INTIMATE ARCHAEOLOGY — Elaine Duigenan
July 9 — August 29

OPENING RECEPTION: JULY 10, 6pm — 8pm

IN-CONVERSATION: JULY 11, 7pm — 7:45pm
Elaine Duigenan will discuss her new project with Susan Bright (freelance Writer & Curator)

Although usually viewed as something ordinary, functional and familiar, these modern-day digital photograms reveal stockings and hairnets as objects of beauty and intrigue. Duigenan fetishizes intimate female apparel in a manner which is not only scientific in its archaeological approach, but also displays a delicate, flirty sensuality.
The machine-manufactured stockings, crisply detailed in their softness and overlapping textures, contrast with the often hand-woven hairnets dating from the 1920’s to 1950’s. The fact that many of these hairnets were made from real human hair, sets up all kinds of musings. Whose hair? Who knotted and wore the net? Because it never dies, hair is a curiously emotive thing — the Victorians commonly collected it as momento mori.

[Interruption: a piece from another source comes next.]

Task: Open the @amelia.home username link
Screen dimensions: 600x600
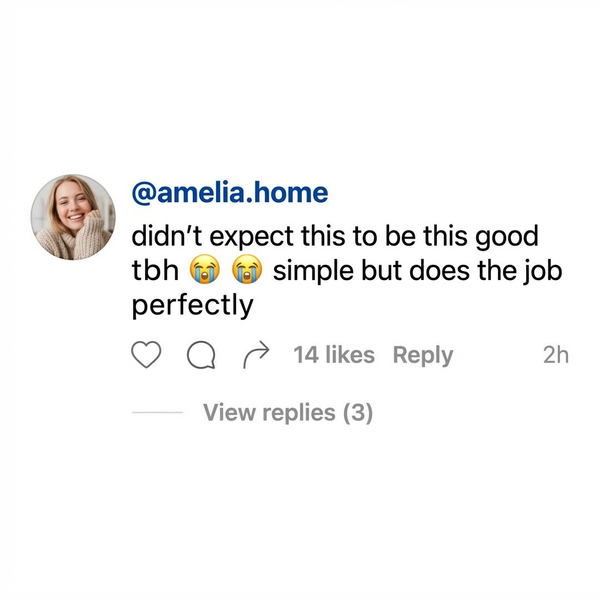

In her artist’s statement, Duigenan states that the images “have a multitude of referents and manage to hover between ‘intimations of elegance’ and downright quirkiness”. In their abstractness, the images transcend the objects themselves. The stockings sometimes appear as sculptural landscapes glowing in inky black space, whilst the hairnets transform into renderings of architectural form. The subtle qualities of tonal range, crisp detail and texture make these images rich and generous in all that they have to offer.

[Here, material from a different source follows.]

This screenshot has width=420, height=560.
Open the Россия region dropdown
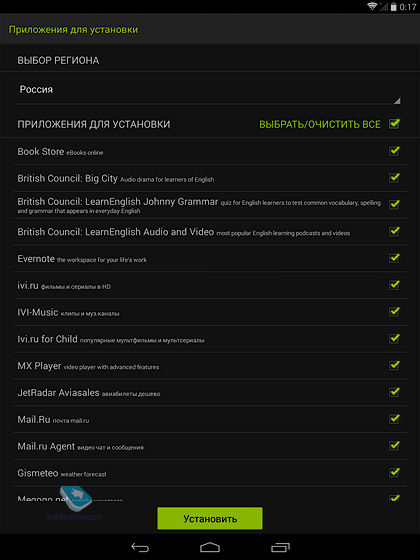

Elaine Duigenan was awarded a Bachelor of Arts from Goldsmiths College in London. Her photographs have been widely exhibited across the United Kingdom, as well as at the Houston Fotofest in Texas, the Liangzhou International Photography Festival in China and Kalamoon University in Syria. Collections holding her work include the Victoria & Albert Museum (London) and The Museum of Fine Art (Houston).

Elaine Duigenan lives and works in London.